Editorial

L’économie des ménages en souffrance

L’épizootie de la fièvre de la vallée du Rift qui décime les troupeaux et le petit bétail (chèvres et moutons) change la donne. Désormais, les grosses fumées qui attiraient les passants devant les débits de boissons de la capitale économique ne sont plus qu’un souvenir lointain.  Dans les grands marchés, les stands réservés à la commercialisation de la viande sont vides. Les bouchers observent un chômage technique avec l’interdiction de l’abattage des bovins. Les Bujumburois devraient s’adapter coûte que coûte à de nouvelles habitudes alimentaires. Il faudra se métamorphoser et migrer vers le végétarisme. Adieu les recettes à base de viande.  Les poulets, le poisson, la viande de porc substituent les ragoûts de bœuf, les jarrets, les filets, au niveau des plats proposées. … en tout cas pour un bon bout de temps. C’est un coup dur pour les exploitants des bars qui misent en grande partie sur la viande grillée ou rôtie pour écouler la bière.  Il y a de gros risques que la consommation des boissons chute sensiblement. 

Benjamin Kuriyo, Directeur de publication

La période estivale est propice à la célébration des fêtes. Les agri-éleveurs comptent sur leurs troupeaux pour générer de revenus leur permettant de célébrer les fêtes ou de subvenir aux besoins de la famille. Il ne faut pas perdre de vue que les ménages tirent une partie de leurs ressources dans la vente du bétail. Les uniformes scolaires, les intrants agricoles et le minerval proviennent de la vente des chèvres, des vaches ou des moutons. La divagation des animaux étant interdite et les marchés de bétail cadenassés jusqu’à nouvel ordre, les éleveurs en paient un lourd tribut. Ils attendent impatiemment la vaccination du bétail à grande échelle pour contenir cette épidémie. 

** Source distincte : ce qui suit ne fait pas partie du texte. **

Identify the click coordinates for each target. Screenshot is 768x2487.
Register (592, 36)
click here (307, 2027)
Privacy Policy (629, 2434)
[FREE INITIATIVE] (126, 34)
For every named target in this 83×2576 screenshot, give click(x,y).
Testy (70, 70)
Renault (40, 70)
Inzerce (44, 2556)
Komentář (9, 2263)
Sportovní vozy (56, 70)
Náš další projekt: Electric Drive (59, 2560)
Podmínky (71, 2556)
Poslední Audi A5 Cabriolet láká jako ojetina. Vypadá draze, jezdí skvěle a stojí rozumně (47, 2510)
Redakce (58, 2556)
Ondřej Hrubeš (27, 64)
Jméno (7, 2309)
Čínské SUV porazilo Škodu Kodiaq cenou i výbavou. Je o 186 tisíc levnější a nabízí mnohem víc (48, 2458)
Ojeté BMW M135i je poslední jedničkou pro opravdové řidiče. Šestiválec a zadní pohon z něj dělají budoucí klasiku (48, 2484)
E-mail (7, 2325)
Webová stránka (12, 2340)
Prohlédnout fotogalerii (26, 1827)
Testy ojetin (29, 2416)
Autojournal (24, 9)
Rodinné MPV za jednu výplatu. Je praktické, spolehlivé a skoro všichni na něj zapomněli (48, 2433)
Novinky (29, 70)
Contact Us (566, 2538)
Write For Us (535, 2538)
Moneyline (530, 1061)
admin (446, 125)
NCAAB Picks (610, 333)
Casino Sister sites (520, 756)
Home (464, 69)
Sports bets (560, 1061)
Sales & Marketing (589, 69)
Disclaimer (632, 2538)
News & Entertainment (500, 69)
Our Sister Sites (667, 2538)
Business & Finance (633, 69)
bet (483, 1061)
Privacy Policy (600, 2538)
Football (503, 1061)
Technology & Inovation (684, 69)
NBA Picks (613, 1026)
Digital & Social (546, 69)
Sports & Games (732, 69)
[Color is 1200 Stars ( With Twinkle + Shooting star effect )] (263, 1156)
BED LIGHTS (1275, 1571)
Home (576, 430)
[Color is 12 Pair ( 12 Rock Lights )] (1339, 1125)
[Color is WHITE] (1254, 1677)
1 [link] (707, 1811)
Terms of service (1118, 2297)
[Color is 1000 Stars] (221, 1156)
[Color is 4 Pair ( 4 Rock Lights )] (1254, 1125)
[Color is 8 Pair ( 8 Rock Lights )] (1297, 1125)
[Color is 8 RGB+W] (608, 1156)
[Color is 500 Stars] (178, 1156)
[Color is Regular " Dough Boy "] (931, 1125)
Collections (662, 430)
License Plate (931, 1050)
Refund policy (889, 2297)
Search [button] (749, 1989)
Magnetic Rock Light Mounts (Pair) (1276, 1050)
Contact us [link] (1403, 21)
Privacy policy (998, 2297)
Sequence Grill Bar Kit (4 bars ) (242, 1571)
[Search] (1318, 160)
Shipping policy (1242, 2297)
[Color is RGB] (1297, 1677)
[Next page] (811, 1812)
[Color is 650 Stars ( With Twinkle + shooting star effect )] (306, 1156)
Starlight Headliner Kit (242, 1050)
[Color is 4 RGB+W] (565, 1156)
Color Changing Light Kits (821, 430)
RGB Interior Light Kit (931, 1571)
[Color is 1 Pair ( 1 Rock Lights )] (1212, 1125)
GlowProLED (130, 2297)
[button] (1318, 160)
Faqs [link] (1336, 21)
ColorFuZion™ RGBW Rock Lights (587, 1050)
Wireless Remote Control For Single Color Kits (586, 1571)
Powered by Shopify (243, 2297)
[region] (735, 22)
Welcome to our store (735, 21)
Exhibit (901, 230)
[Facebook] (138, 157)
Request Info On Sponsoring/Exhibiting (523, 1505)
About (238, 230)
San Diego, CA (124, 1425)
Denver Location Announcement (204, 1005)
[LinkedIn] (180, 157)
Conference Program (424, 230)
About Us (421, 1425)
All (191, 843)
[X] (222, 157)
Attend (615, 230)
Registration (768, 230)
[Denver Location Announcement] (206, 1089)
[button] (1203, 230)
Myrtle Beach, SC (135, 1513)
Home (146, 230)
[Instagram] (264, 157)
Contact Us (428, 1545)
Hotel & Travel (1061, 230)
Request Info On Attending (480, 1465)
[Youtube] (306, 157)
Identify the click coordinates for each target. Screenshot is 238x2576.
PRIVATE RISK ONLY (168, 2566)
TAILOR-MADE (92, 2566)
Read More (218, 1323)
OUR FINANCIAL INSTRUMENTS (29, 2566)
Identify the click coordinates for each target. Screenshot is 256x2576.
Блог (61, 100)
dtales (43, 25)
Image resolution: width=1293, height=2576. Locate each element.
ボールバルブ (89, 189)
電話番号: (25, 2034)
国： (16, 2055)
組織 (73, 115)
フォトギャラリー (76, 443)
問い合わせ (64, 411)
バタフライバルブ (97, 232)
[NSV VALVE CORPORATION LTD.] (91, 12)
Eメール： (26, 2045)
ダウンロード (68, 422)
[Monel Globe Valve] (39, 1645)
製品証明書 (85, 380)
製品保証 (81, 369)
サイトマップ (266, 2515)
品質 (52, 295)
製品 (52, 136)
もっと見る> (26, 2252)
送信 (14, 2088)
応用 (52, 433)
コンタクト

Dans certaines régions du pays, les recettes des communes affichent une courbe descendante. Les commerçants qui paient des taxes au moins une fois la semaine en fonction des jours du marché ont vu leur activité commerciale réduite. Les fournisseurs de bétail sont eux contraints à suspendre leur activité. Tout ce monde-là ne sait pas à quel saint se vouer. Tout d’un coup l’épidémie leur a bloqué l’accès à leur principale source de revenus. Pour les cérémonies de dot, la vache occupe une place importante chez les conservateurs.  Avec la limitation des mouvements des bêtes, ils doivent soit reporter sine die les cérémonies de remise de dot ou accepter de faire des promesses vides. Non seulement l’économie est affectée, mais aussi la culture et la tradition en pâtissent. 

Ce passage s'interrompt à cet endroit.